Requirements Engineering - Introduction

The Context: Products for Real Users

Every project attempts to meet a need by delivering some engineered product. Very often that product arrives late, is incomplete, or is not accepted by the customer. A major survey in 1996 by the Standish Corporation showed that only 16% of projects actually succeeded fully by these measures. Since the only sensible measure of the success of a commercial project is whether it delivers what the customer wants, it follows that projects can only be guided by knowledge of what that is: the user requirements.

User Requirements

User requirements state in the customer's own language the nature of the problem or need. If this need is described in engineering terms or in the language of a system, the users may not understand it, or (very likely) may believe that only one specific solution is possible. What is more, they may miss important aspects of the problem if they are thinking in terms of solutions inappropriately early. There is a human tendency to jump for solutions, when it is more productive to reflect on the problem to be solved.

Ownership of User Requirements

It is therefore essential that the user requirements are prepared in close consultation with the customer, so that the people who will use any resulting system feel that they own the requirements. Once they do, they will use their knowledge and influence within their organisation to ensure that THEIR requirements are implemented. Without this essential balance, each new project is invariably seen as something imposed from outside, and its requirements are seen as part of a burden of administration or quality control.

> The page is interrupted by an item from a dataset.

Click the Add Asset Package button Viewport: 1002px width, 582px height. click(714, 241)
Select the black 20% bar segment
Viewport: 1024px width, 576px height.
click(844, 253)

Requirements Through the System Life-Cycle

Once the user requirement is in place, the task of system engineering can begin. A system requirement, which describes the scope of any possible solution to the problem, is defined. The system requirements document is critical, as all subsequent engineering work is traced back to it, and verified against it. At the top level, the system tests aim to prove that the system does not meet its requirements. Only if all attempts to show that the system is unsatisfactory fail is the system accepted.

The bulk of the engineering takes place at lower levels, as the requirements are used in the design of the system. The architecture consists of a hierarchy of subsystems and components (down as many levels as necessary), with precisely identified interfaces between them. Each component and interface is verified against its own specification, so the system engineering approach is the same at every level (i.e. it is recursive).

Given this organisation, which is essential to control complexity, it can be seen that there is a constant structure and approach at each level:

Requirement => Design => Test Specification => Tests

It is worth observing that only at the lowest level (individual components) does design lead directly to implementation of hardware or software. At all levels, however, there are Requirements and Tests to be specified in detail. The more visible parts of the system, embodied in the Design, form the remainder of the work. Specification is therefore vital throughout the life of a system.

Every system is steered by its requirements, just as a supertanker is steered by its rudder: the rudder seems a small part of the ship, and so it is; but it sets the direction of the whole, and controls it throughout its journey.